There are obvious, practical things that, Still says, “even a layman could see”: lots of clear and visible signage; a layout without kinks and bottlenecks; plenty of exit points; water stations; ample, well-trained staff. Then things that seem obvious but come with experience (such as Kovačević’s programming) and those that are led by values not value (like purposefully underselling tickets). Then, more technical stuff: keeping bodies at four per square metre or below. These are things that can be regulated, enshrined in legislation that holds organisations accountable.

Finally, there are things that are harder to pin down with a figure. These involve harnessing the power of the crowd, and its collective identity. Dr Anne Templeton, lecturer in social psychology at the University of Edinburgh, suggests emphasising the group’s core values. She notes T In The Park’s ‘Citizen T’ initiative, which the festival uses to improve its green credentials by encouraging environmentally friendly, sustainable behaviours. It’s more about encouraging self-regulation and light-touch management than exerting control. Organisers, performers and stewards all have a part to play in this.

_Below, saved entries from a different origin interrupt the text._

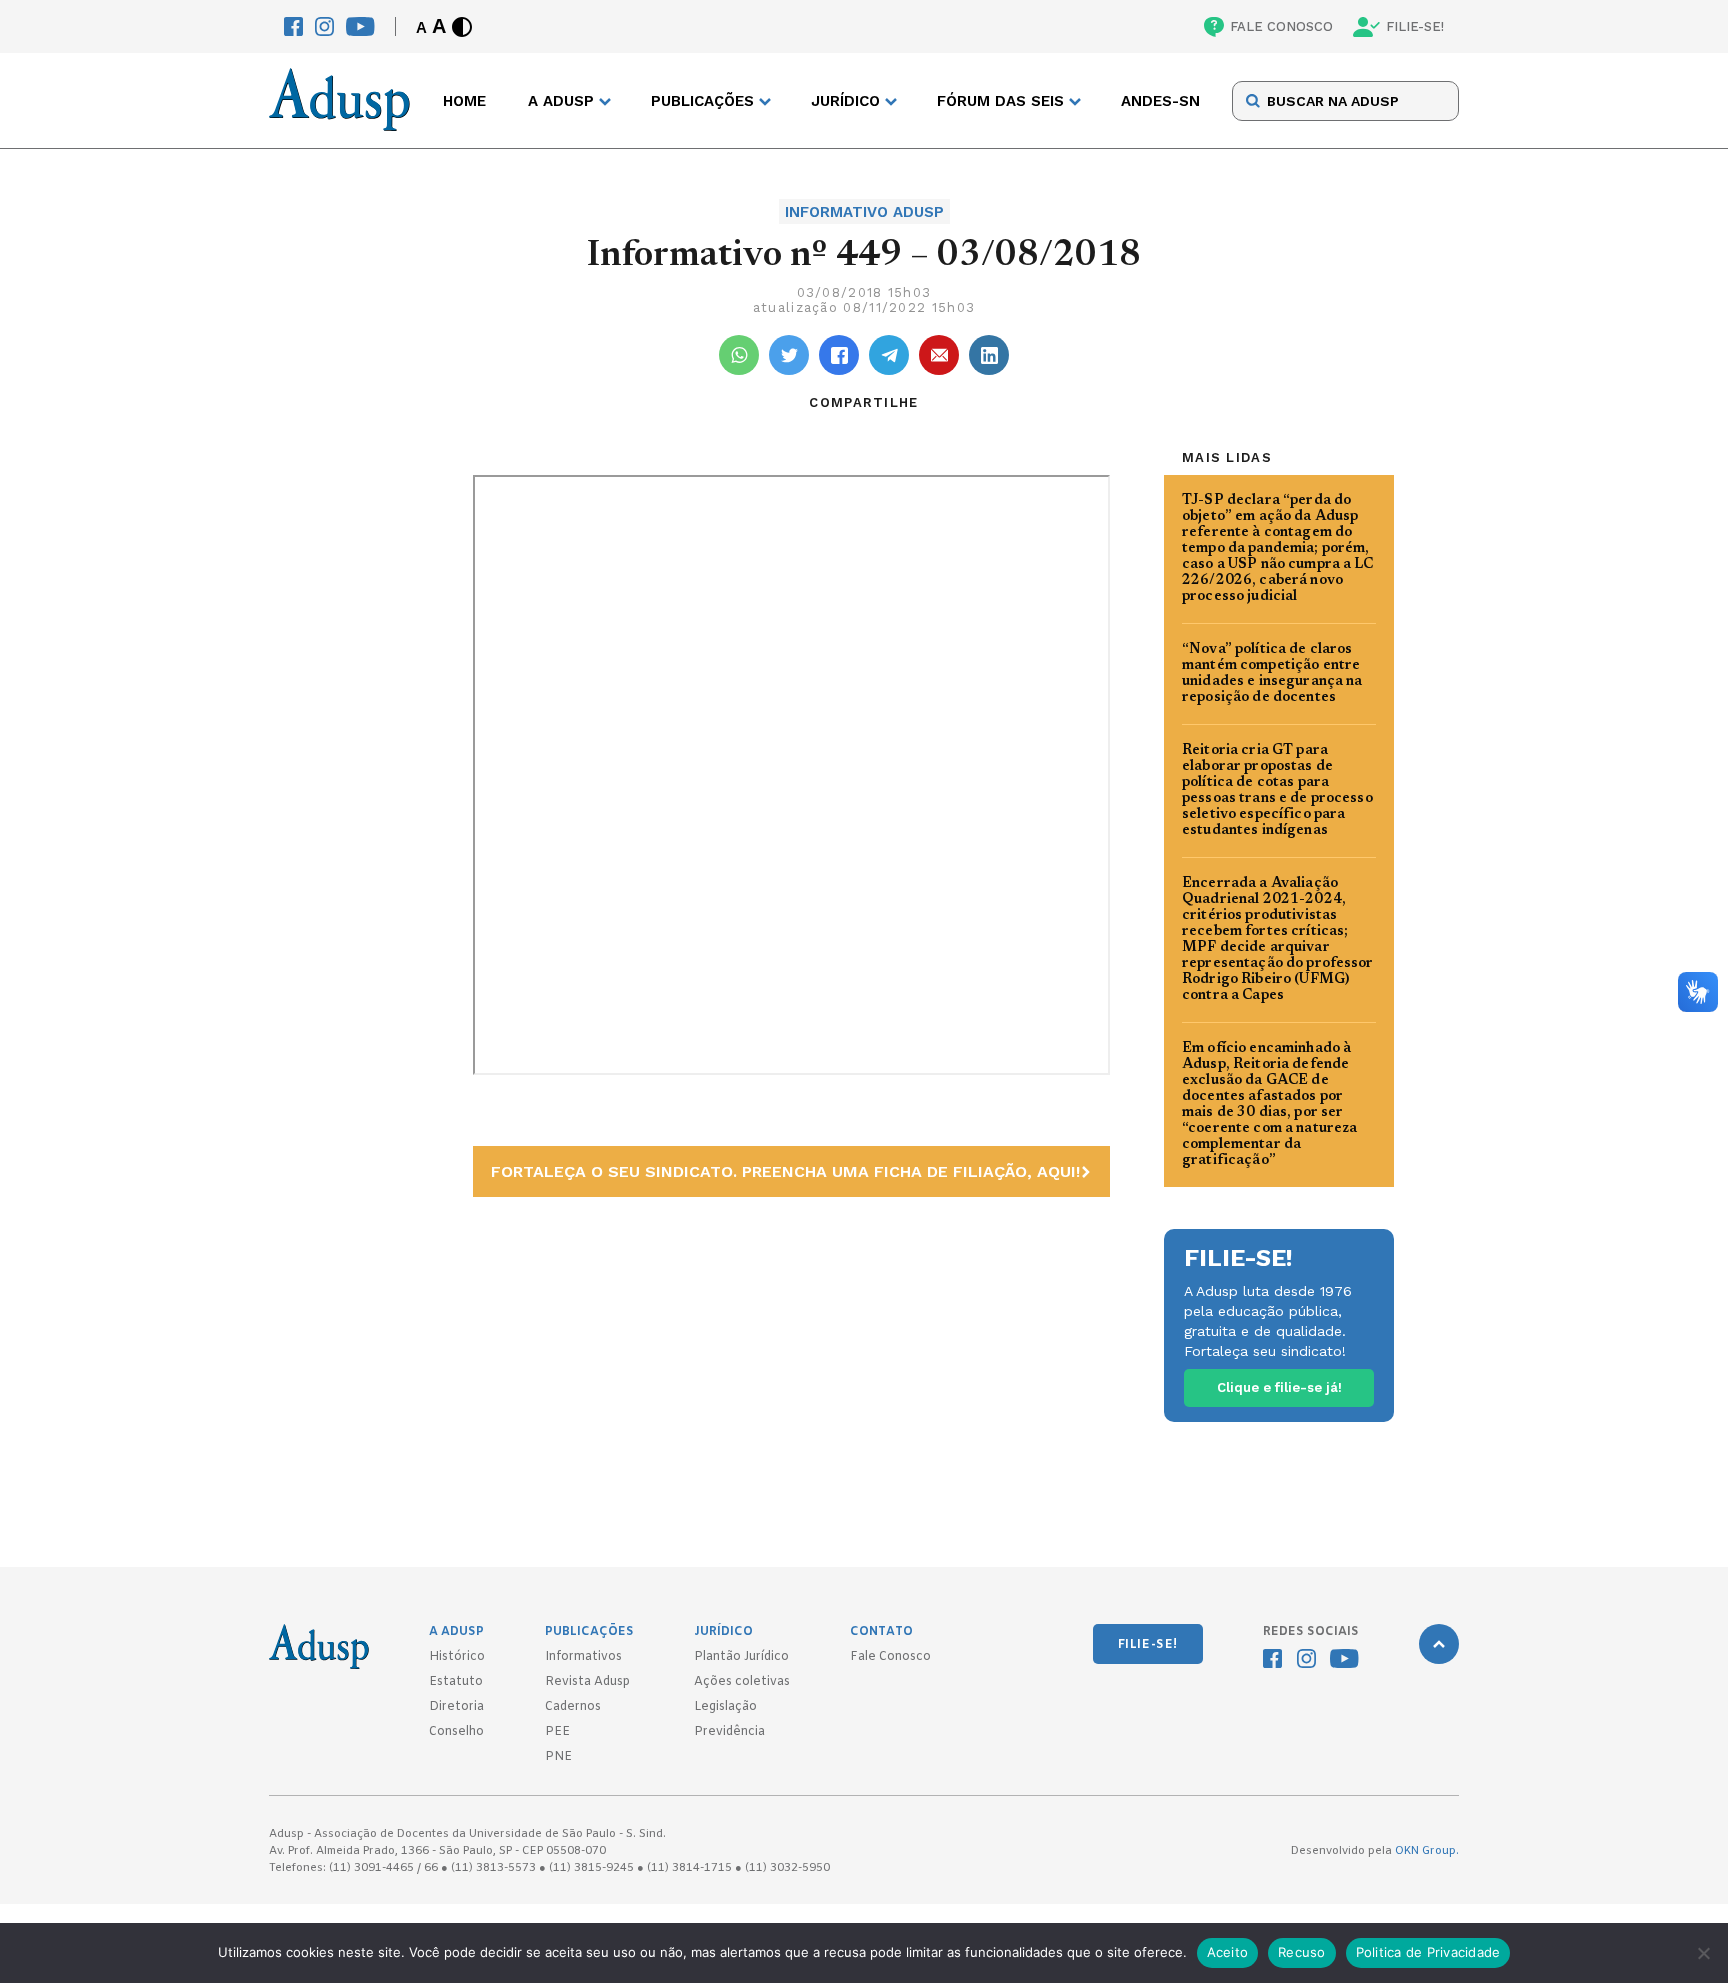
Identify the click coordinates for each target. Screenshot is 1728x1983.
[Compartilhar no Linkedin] (989, 355)
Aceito (1228, 1952)
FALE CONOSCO (1281, 26)
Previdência (729, 1732)
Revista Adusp (587, 1682)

Clifford Stott agrees. “In my experience of big music events, it’s that solidarity, that sense of empowerment, that sense of freedom that I can find in a crowd that I find really compelling,” he says. “Part of that is about escaping control. It’s about escaping the control of the state, of the police, of the stewards, of the bouncers and finding a place where we can have solidarity and agency. And when you think back to the evolution of house music and the dance culture in the UK, it was very much about that.”

Solutions, then, aren’t simply spelled out in surveillance, security and sanitisation. Answers can be found in events that encourage solidarity too. (And signage, Templeton says — lots of signage.) Keith Still doesn’t want to investigate the death of another nine-year-old. It’s a wish anyone with the requisite power would grant him. But he of all people knows that safety isn’t won with wishful thinking. Without a wider commitment to understanding — and acting on — what underpins these tragedies, it can only be a matter of time before he’s picking over images of bent barriers and crumpled trainers again, wondering what came of their owners.